La situación es compleja: con una extensión de varias europas, genera riqueza, recibe dinero y se muere de hambre. Una de las claves está en su idiosincrasia. Una isla tan distinta de los demás continentes no puede ser tratada desde fuera como una pequeña unidad a la que se le impone un modelo de comportamiento. La democracia occidental, que es una versión del régimen político de la ciudad griega de Atenas, no es linealmente aplicable a Africa.

Por supuesto, en un mundo globalizado, en el que se lucha para que se entienda que estamos todos en el mismo barco, no se pueden admitir determinados comportamientos que van directamente contra el ser humano. La venganza tribal, la mutilación genital, la venta de niños, nada de todo eso ni de otros comportamientos ancestrales es admisible en una mesa común. Es parte del reto que tiene Africa. El otro reto es la autogestión. Sí que hay organizaciones y estructuras de gobierno y policías y tribunales. Pero no tienen la más mínima credibilidad. Desidia, nulo respeto por sus propias leyes… La corrupción es tan omnipresente que ataca al olfato.
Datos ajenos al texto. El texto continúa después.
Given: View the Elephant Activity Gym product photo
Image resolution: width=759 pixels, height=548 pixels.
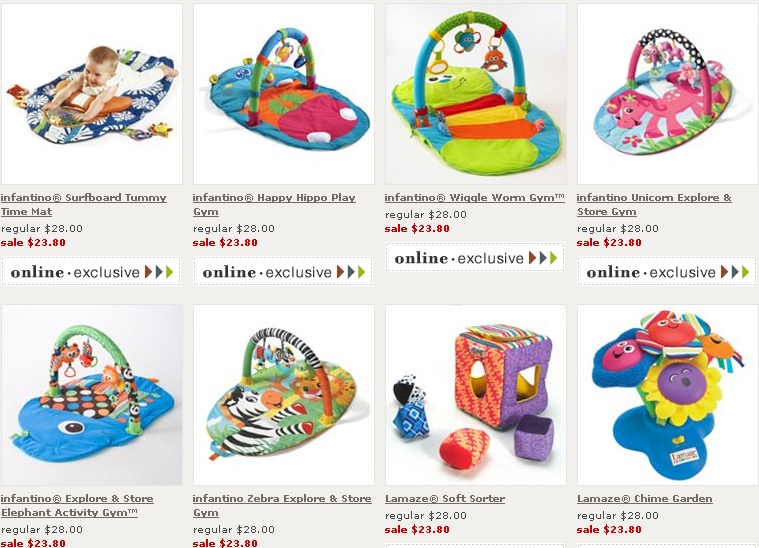Looking at the screenshot, I should click(x=91, y=395).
Los problemas de Africa se tienen que solucionar en Africa y entre africanos. Eso no excluye al resto del mundo, sólo lo pone en segunda fila. Hay países africanos ricos que podrían invertir en su entorno, hay mucho por hacer, pero a su manera. Su propio trabajo es cohesionarse, formar realmente un continente negro, con toda la serenidad y la conciencia de su diferencia. Si Africa no fuera negocio, no estarían invirtiendo los empresarios chinos, con un potencial de expansión que se multiplica por años. Si no hubiera un futuro interesante, no habría multinacionales con inversiones milmillonarias. Se trata de que ellos lleguen a formar sus propias grandes empresas, gestionen su vida y su riqueza. Han de empezar a dignificarse sin griterío. Si siguen haciendo lo que están haciendo seguirán consiguiendo lo que están consiguiendo.

Deben crear sus propios sistemas de diálogo. Y deben respetarlos si quieren ganar respetabilidad en el mundo. Sus foros, su forma propia de coordinar sus áfricas. Sin ceder a presiones occidentales, pero entendiendo que han de caminar hacia un futuro interrelacionado. Muchas cosas de su presente son anacronías culturales que han de ser superadas. Deben llegar al grado de desarrollo y de serenidad como continente que les merezca sentirse orgullosos de sí mismos.

Tienen mucho por hacer, y un futuro tan grande como su sonrisa.